So he introduced me to Alan, who started having some real bright ideas and had a nice twinkle in his eye. He's a bass player, after all, so I said, "We've got to definitely stick together." So he started to outline the Starbucks thing, and then I met with (Starbucks chairman) Howard Schultz and the boys when we were finishing the album in New York. They've got a lot of passion.
Q: You started "Memory Almost Full" in 2003, so was there a period when you had three albums in the works, including your 2006 classical piece "Ecce Cor Meum?"
PAUL: Yes. I've always got a few things on the (go). I like to be able to work that way, because if suddenly your producer's not available or whatever, it's nice to be able to pick up another thread. Now, even though I've got all this happening, I've got a guitar piece in the works -- an orchestral guitar concerto? I never know what to call it. And I've got a photographic project I've been working on for a while. It's nice to have a bit of variety.

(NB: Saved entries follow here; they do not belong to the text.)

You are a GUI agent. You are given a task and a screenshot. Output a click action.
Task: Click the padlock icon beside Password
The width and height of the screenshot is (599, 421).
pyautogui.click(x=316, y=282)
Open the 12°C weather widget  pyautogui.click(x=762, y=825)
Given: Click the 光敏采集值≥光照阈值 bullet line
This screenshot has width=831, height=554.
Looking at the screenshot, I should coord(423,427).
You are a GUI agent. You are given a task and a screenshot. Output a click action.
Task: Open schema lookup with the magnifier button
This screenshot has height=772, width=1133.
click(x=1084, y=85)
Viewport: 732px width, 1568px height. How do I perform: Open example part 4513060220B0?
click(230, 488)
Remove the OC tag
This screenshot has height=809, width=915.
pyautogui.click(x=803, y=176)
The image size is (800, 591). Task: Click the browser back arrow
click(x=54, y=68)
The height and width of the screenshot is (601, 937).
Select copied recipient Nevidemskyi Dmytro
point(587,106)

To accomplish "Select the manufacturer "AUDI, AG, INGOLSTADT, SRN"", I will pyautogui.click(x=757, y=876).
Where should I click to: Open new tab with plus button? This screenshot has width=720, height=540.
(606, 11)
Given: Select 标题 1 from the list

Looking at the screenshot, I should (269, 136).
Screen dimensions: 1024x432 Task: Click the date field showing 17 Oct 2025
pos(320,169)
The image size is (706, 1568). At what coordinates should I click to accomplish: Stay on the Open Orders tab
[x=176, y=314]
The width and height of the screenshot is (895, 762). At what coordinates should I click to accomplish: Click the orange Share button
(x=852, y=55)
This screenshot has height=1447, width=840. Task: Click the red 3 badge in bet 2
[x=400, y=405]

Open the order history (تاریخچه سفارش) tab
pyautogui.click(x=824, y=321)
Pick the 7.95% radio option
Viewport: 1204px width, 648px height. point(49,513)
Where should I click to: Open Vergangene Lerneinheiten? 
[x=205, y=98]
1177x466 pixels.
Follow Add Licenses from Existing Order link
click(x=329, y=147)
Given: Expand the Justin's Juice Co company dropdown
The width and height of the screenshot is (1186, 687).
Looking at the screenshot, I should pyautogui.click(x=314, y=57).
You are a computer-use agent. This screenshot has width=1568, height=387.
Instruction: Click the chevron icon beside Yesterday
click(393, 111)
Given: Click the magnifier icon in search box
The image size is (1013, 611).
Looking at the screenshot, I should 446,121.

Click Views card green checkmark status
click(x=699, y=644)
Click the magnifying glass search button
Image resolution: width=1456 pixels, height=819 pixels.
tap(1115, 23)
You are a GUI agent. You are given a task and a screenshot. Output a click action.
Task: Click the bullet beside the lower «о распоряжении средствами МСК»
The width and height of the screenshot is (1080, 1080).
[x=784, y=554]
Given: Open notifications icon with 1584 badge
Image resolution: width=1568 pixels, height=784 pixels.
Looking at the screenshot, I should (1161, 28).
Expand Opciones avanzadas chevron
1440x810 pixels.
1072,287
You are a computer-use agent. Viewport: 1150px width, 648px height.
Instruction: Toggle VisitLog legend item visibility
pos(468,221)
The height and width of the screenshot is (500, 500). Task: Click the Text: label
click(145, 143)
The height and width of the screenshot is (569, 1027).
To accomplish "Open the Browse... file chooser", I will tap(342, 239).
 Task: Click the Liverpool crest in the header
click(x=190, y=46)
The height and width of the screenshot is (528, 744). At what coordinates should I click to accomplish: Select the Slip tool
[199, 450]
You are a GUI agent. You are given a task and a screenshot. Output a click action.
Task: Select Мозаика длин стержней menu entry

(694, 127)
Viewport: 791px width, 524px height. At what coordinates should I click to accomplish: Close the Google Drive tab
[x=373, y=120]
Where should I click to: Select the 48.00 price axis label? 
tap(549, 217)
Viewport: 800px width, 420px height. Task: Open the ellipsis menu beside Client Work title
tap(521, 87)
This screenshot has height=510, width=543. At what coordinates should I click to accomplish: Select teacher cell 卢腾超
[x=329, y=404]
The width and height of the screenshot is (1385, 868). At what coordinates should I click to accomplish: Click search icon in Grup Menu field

Q: Was there any bleed-through of songs from "Chaos" to the new album?
PAUL: It was the same pool of songs. Some of them crossed over. Some of them we nearly did on "Chaos," but mainly it was pretty separate. Anything we'd started, I didn't want to remake for "Chaos," so I kept what we'd started, then wrote new stuff for it as we went along. That was one of the fun things we used to do with the Beatles. John and I would have seven or eight things ready by the time we went into the studio, and then we'd try and write the other six or seven.
Q: Is the discussion about the Beatles' catalog going online anywhere nearer to being settled?
PAUL: Oh, yeah, very much so. It's virtually settled. And in a virtual world, that's something.
Q: So we should expect an announcement soon?
PAUL: Hopefully, yeah. I don't want to pre-empt anything, but we're well on the way to something happening there, which is very exciting.
Q: And are you planning to go back on the road?
PAUL: I'm going to do some little bits and pieces to support the album, but it won't be a major tour until possibly next year, and that's basically down to personal circumstances -- "he said" (laughs).
Q: Touring is obviously something you still enjoy.
PAUL: I do love it, and while
the audience seems to love it, I will. All that singing and playing
-- it's good for you.
May 11, 2007, -- Rock Radio
Paul McCartney planning promotional shows
Paul McCartney is planning
two U.S. shows with his band, in New York and Los Angeles, to
promote his upcoming album Memory Almost Full. Maccareport.com reported that a London gig is also planned. A spokesperson
for Macca said that no definite plans regarding the concerts were
ready to be announced.
Memory Almost Full comes out June 5th, and in addition to a retail release, it will also be his first to be available online. According to Billboard, the Starbucks label Hear Music, which is putting out the album, will prominently feature Memory Almost Full in its iTunes store. McCartney also said that arrangements to sell Beatles music online are "virtually settled."
In related news, music from Memory Almost Full has been made available in Japan via mobile phones. Monstersandcritics.com reported that yesterday, (Thursday, May 10th) a master ringtone version of the overseas single "Dance Tonight" was released, with additional mobile-based full-song downloads of the entire album to follow on June 6th.
Meanwhile, Macca has been spotted out and about in London, dining out with his adult children, and last week sat next to frequent collaborator David Gilmour of Pink Floyd at a London concert by good friend James Taylor. (see Macca Report News)
McCartney is expected to hit
the road in support of the new album sometime this fall.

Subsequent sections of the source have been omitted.